After spending about a week working on some client issues, I was finally able to resume working on configuring a Lab environment to use multiple Isolated Networks for CI Builds (more on that in another future post once I am satifsfied I have it working properly). When I restarted the Lab Environment (which was working last week), I received errors indicating that the TFS service account was now somehow invalid.
Much to my dismay, I spent several hours trying to figure out what the happened. After searching around in all the usual places, I had come up empty. I could tell it was going to be a long night...
Before I explain how I corrected this issue, a little additional background will probably be helpful. The Hyper-V hosts in this particular environment are in a separate domain, lets call it 'XPServerFarm', and the "normal" servers all run in a separate domain; lets call it 'business.local'. There is a two-way full trust between the two domains. I suspect that it is a pretty normal configuration, although it does provide some challenges sometimes when it comes to permissions.
Reading the error message details, it looked to me like the TFS Service account did not have permissions on the host, I signed onto the host that has the VMs on it, and checked the local administrators group. The account was in it. Lots of things went through my mind at this point; but I'll refrain from sharing some of those thoughts and instead focus on some of the things I tried.
Testing this involved shutting down the lab environment, and starting it multiple times; each time waiting for the environment to "settle" into a final state, often times this can take as long as 10 minutes depending on what is configured on the various lab VM machines.

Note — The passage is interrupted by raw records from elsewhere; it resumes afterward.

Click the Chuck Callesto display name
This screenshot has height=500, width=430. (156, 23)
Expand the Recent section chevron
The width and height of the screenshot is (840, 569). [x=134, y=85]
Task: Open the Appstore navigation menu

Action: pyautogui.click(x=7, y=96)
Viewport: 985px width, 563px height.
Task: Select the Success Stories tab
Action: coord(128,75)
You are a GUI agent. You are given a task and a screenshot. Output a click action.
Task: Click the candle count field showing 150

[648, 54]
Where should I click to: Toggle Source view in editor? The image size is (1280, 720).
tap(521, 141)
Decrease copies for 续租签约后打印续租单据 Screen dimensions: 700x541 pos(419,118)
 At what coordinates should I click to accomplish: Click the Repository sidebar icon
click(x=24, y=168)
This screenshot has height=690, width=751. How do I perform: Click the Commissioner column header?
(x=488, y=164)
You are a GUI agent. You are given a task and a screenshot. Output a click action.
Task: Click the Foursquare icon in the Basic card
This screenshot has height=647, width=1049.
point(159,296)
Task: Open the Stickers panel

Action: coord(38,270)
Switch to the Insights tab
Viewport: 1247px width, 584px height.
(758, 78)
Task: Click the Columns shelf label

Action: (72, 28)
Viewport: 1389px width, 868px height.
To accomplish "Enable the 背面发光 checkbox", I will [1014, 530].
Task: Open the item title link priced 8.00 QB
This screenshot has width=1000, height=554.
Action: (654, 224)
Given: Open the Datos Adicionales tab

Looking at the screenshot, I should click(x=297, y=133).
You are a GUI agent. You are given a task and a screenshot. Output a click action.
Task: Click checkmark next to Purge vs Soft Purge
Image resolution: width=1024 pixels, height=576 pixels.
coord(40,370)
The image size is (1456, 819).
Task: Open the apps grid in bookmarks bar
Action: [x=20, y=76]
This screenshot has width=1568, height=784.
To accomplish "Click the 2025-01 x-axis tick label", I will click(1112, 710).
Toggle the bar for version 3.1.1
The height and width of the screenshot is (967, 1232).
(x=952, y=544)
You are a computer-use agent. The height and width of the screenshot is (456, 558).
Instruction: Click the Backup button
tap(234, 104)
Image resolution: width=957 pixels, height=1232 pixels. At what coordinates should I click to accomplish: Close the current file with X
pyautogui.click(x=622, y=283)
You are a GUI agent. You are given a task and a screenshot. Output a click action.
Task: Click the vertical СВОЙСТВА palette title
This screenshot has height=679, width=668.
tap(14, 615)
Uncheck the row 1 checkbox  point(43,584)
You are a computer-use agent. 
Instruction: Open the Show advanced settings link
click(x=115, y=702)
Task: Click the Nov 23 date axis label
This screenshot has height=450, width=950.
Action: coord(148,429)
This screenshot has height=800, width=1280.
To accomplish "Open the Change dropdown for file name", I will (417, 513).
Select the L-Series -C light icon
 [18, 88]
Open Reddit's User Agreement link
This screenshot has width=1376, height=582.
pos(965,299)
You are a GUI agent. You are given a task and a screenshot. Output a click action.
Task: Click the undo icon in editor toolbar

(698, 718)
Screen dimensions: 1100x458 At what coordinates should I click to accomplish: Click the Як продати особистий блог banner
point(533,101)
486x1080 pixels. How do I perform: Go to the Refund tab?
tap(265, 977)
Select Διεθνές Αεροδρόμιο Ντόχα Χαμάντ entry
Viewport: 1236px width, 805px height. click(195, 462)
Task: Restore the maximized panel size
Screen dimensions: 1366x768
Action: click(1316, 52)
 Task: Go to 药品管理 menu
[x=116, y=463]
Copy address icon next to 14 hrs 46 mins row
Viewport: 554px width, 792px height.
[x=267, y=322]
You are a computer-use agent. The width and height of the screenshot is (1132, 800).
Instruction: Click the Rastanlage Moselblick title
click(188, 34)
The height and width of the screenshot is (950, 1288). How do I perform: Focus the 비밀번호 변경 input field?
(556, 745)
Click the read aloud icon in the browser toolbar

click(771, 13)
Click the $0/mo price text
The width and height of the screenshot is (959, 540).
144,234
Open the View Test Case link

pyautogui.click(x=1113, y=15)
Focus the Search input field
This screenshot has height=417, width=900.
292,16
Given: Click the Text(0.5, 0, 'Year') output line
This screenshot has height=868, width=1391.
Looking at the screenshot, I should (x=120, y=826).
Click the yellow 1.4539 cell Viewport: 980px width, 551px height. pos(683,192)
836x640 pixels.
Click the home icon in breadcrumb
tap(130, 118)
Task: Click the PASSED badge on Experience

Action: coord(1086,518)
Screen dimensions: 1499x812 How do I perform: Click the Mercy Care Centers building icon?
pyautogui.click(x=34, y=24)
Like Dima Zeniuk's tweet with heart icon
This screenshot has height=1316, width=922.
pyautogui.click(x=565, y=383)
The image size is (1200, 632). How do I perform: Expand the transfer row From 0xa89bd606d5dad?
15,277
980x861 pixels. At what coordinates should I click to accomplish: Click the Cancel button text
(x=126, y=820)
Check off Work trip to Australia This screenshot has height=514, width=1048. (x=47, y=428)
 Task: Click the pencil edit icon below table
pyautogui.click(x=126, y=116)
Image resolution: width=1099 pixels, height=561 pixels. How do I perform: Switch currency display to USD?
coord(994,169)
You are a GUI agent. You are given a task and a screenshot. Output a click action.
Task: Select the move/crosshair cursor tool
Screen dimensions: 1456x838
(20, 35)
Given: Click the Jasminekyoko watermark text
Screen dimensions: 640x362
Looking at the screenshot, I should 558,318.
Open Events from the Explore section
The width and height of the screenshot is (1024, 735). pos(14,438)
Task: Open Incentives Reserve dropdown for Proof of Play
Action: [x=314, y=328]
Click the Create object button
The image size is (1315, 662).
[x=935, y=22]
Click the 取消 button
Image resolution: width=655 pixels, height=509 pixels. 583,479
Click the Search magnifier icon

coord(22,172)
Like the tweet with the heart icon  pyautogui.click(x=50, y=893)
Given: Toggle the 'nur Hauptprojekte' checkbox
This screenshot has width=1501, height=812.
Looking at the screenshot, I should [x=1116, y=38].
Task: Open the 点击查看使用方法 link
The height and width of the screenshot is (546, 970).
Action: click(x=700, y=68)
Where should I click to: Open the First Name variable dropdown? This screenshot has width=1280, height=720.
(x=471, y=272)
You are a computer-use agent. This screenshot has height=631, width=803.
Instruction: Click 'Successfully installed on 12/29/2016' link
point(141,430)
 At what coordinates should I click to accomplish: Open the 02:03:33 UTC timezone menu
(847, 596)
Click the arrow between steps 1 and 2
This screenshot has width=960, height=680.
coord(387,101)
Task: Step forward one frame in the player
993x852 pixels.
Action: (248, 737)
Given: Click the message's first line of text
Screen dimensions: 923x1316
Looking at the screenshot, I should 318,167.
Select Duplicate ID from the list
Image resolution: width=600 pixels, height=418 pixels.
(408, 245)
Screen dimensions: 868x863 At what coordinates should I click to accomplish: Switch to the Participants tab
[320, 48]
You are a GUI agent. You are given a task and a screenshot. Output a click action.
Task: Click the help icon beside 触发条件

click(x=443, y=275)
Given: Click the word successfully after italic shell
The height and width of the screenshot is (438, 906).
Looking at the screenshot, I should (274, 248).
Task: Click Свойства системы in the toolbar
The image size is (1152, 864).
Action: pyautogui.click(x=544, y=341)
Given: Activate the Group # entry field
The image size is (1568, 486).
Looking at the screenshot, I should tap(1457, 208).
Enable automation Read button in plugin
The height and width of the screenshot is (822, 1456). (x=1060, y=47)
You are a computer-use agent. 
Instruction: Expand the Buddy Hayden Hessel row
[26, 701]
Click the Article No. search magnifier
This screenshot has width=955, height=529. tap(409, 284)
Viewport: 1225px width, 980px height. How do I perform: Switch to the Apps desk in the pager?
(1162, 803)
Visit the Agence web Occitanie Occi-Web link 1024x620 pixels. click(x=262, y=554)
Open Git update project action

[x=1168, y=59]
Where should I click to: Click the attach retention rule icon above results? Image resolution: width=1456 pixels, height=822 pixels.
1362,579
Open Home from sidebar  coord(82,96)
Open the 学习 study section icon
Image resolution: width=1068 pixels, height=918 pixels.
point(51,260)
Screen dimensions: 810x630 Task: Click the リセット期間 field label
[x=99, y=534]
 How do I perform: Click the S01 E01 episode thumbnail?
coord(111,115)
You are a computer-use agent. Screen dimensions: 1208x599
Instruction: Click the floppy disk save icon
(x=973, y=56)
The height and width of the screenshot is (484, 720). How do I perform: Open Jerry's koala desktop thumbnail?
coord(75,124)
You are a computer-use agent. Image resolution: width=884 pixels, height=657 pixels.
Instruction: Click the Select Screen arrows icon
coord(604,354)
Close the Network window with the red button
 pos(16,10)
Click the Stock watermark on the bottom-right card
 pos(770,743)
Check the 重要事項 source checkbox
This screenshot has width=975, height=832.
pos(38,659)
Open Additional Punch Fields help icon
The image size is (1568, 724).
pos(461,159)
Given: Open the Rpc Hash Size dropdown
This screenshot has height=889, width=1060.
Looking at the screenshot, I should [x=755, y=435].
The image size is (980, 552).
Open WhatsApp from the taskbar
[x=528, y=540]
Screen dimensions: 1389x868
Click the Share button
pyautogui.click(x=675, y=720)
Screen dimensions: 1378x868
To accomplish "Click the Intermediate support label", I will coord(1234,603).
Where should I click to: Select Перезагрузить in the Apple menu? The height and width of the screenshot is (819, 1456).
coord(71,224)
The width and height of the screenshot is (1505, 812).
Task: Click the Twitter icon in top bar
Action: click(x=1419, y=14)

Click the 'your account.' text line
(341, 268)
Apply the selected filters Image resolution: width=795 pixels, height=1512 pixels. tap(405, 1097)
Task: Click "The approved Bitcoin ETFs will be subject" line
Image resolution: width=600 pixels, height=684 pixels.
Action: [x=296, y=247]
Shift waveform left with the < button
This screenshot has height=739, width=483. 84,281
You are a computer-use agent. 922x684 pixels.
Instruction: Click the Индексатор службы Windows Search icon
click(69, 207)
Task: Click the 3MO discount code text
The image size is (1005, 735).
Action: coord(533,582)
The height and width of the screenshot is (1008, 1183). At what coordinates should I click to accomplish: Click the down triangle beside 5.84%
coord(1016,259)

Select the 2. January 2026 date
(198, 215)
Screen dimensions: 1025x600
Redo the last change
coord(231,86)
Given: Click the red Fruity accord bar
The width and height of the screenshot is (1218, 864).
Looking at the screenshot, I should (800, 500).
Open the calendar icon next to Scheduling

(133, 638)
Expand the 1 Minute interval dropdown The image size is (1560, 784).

I removed the account from the administrators group and re-added it; I don't know what I expected, but there was no change in the behavior. I looked at the server and it had been running for about 70 days; I decided that I would reboot it (this server is only for testing so why not?); again no change. Honestly, I really didn't expect the behavior to change... Then I opened up Active Directory FSMO for XPServerFarm, which also happened to be the server that these VMs were on, and verified that the Trust itself was still intact.
At this point I was starting to get concerned... perhaps the problems were because it was on the AD FSMO, but I continued down the path of the verifying account issue itself. Finally, I decided to log into the server as the TFS service account... there had to be something I was missing, configuration-wise, but why would it show up now? I Remote Desktop-ed directly to the Hyper-V host computer and...
I reconnected as a local administrator on the Hyper-V host. Sure enough, the time had drifted to be about 12 minutes difference between the two domains. Interestingly I had previously setup the time synchronization but apparently there was a problem. I checked the configuration, and I found that the Time Remaining was 0 when I used the command
w32tm /query /peers
I waited a bit, and executed the command again... no change. I updated the Time Service on the Hyper-V host as follows. I decided to include the details because I ran into an issue here as well (nothing is ever easy).
I unregistered the the time service using this command:
Then I rebooted. When the host came back up, I re-registered the time service using this command
Followed by attempting to start the time service
Net start w32time
I could not get the service to start. I was getting an error indicating that there was some sort of SID issue because the processes running in the svchost were using incompatible SIDs. System Error 1290. I hunted around the internet and found some nonsense posts about changing the tapiserver's registry entry... instead I looked at all of the registry entries and discovered that they were all running with the same type of account (LocalSystem, LocalService or NetworkService); so that obviously wasn't it. I rebooted because I remembered reading somewhere that that way svchost initializes itself includes some sort of registration for the processes running inside svchost.exe. After rebooting, the time service started, and the problems were gone.
Now, I configured the time service to use the same time servers as the Business.Local domain using these commands
W32tm /config /syncfromflags:manual /manualpeerlist:”0.pool.ntp.org, 1.pool.ntp.org, 2.pool.ntp.org”
W32tm /config /reliable:yes
Net stop w32time
Net start w32time
Once completed, I issues these commands on both servers to make sure everything was working correctly.
W32tm /config /update
Net stop w32time
Net start w32time
After waiting a few minutes, the time on the servers synced up and I was ready to continue. I went back to Lab Management Center and tried starting the environment. After a period of time, the environment settled with this status:
After clicking Repair Testing Capability on the pull-down menu associated with the Testing Capabilities, I waited and was eventually greeted with a happy environment once again.